Q: How do I check who last accessed the account?
A: The Activity Log does not record login (authentication) events. Use the activity log to audit actions within the system.
Q: Can I restrict login by IP address?
A: No. Shifton does not provide IP-based login restriction or whitelisting.
Q: How do I protect data when dismissing an administrator?
A: 1. Change passwords for key accounts; 2. Revoke the dismissed employee’s Administrator rights; 3. Review API keys and integrations — disable unnecessary ones.
Q: Is there a log of failed login attempts?
A: No. Shifton does not record failed authorization attempts in an accessible log.
Q: Is data encrypted in Shifton?
A: Yes. Data is transmitted over HTTPS (TLS) and stored on encrypted infrastructure in the EU.
Q: Can employees see each other’s salaries?
A: No. Salary data is visible only to Administrator, Owner, and the employee themselves (if the corresponding setting is enabled in Salary Settings).
Q: How often should I change the administrator password?
A: It is recommended to change the password every 3–6 months, or immediately if a compromise is suspected.
Q: What is the “Support access toggle” — is it safe to enable?

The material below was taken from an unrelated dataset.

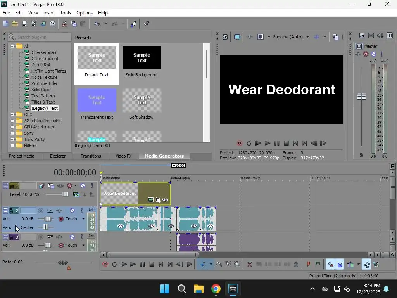This screenshot has width=397, height=298.
Task: Click the Open folder toolbar icon
Action: [x=15, y=24]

A: Shifton support does not make changes to your account — they only provide guidance during demo calls with screen sharing. There is no support access toggle.
Q: Can a Manager see data from another project?
A: No. A Manager can only see the project(s) they are assigned to manage. Data from other projects is not accessible to them.
Q: How do I log out of Shifton on all devices?
A: Change your password — this will terminate active sessions on other devices. Or contact support for a forced logout.
Q: Can I set a company-wide password complexity policy?
A: No. Shifton applies general password requirements (minimum length, character combination), but per-company settings are not available.
Q: Are passwords stored in plain text?
A: No. Passwords are stored in hashed form — even the support team has no access to them.
Q: Where is Shifton data stored — in which region?
A: Data is stored on encrypted infrastructure in the EU. Contact support for details.